What Goes Into A Great User Experience

In the past I’ve contemplated on the outcomes of a total user experience for libraries – and have identified what that experience of totality would be like: memorable; unique; create loyalty, etc

But when I talk with others about the library UX the conversation often turns to questions about what are the qualities of a good user experience – or any great experience for that matter. That is, what more specific things should we be trying to offer? What exactly should we deliver to the community member so his or her reaction would be “I’m having a great experience at this library?” An answer to this question requires us to have a better understanding of the characteristics or qualities of a desired user experience.

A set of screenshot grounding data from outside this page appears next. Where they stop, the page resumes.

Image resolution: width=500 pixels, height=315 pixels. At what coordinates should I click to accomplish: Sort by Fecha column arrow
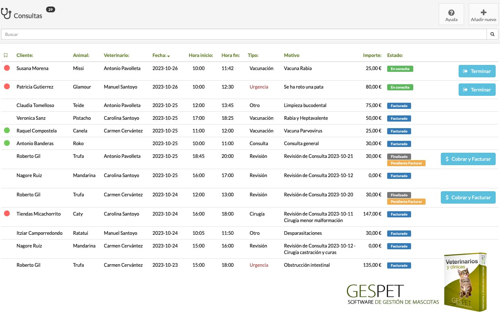(x=169, y=56)
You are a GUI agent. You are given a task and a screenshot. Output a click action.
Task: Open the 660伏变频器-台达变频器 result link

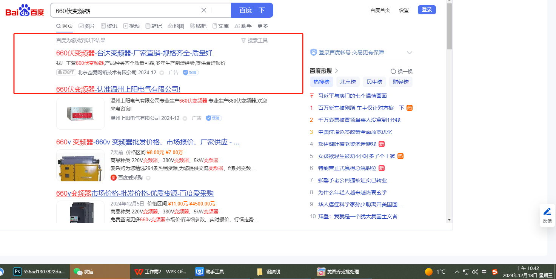click(134, 53)
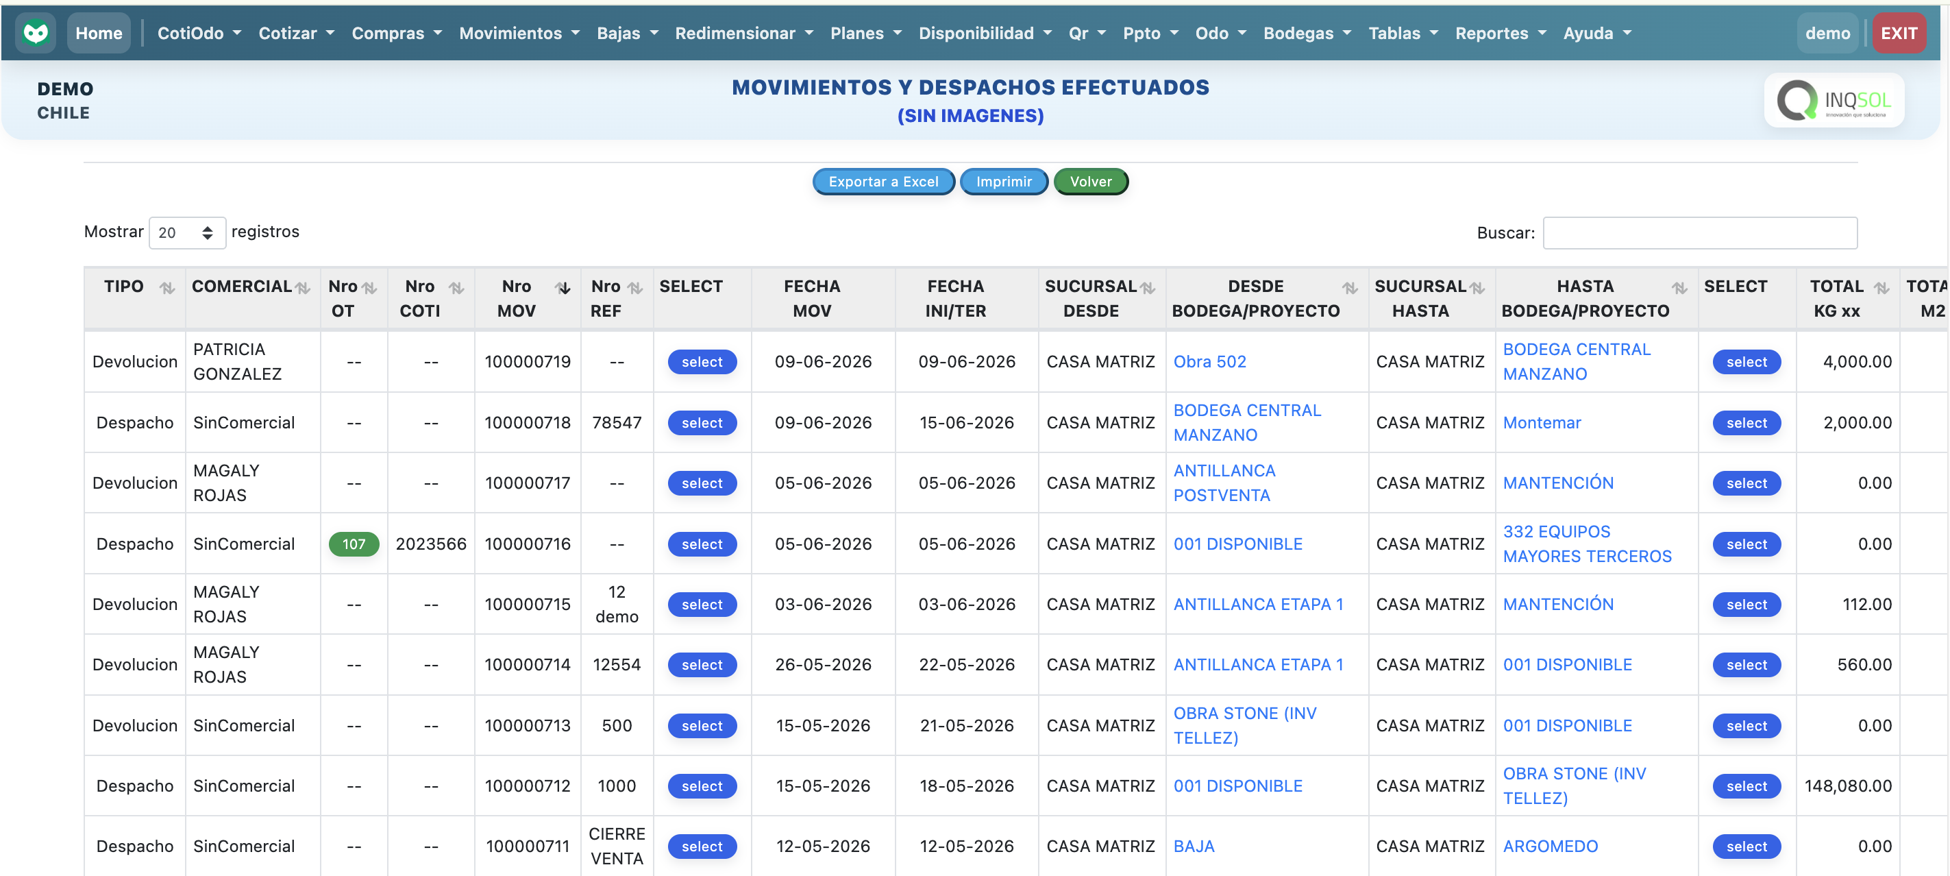
Task: Focus the Buscar search field
Action: coord(1699,233)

To provide that answer I refer back to “Discovering WOW –A Study of Great Retail Shopping Experiences in North American” which I discussed in this post. In that post I mentioned the following qualities:
They are:

* Engagement – being polite, caring and genuinely helpful.
* Executional Excellence – having product knowledge and the ability to patiently explain and advise while providing unexpected quality.
* Brand Experience – good interior design and making customers feel they’re special and get a bargian.
* Expediting – being sensitive to customers’ time in lines and being proactive to streamline the process.
* Problem Recovery – helping to resolve and compensate for problems while ensuring complete satisfaction.

In a recent research project, reported on at the ACRL 2011 Conference, titled “Delivering a WOW User Experience: Do Academic Libraries Measure Up?” Brian Mathews and I asked students about their library user experience and had them compare it to a recent retail experience. Would the student compare their library experience favorably to their retail experiences? You can read the paper for the answers. But we identified nine variables that we think are relevant to defining the qualities of a library user experience:

* Product Availability (book)
* Ease of Finding Product
* Greeting/Acknowledgement
* Were the Right Questions Asked
* Were the Staff Interested in You
* Evidence of Executional Excellence
* Sensitive to Your Time
* Patient and Caring
* Problem Resolution

If librarians can master these qualities and integrate them into the delivery of service wherever a community member connects with a library touchpoint that could be the best way to consistently achieve a great library experience. I recently learned about another way of defining the elements of a great user experience. I found them in this piece on “The Total Experience: Customers Deserve Better”. According to this essay there are three fundamental qualities to the total experience:

* Functional: How well did the experiences meet their needs?
* Accessible: How easy was it for them to do what they wanted to do?
* Emotional: How did they feel about the experiences?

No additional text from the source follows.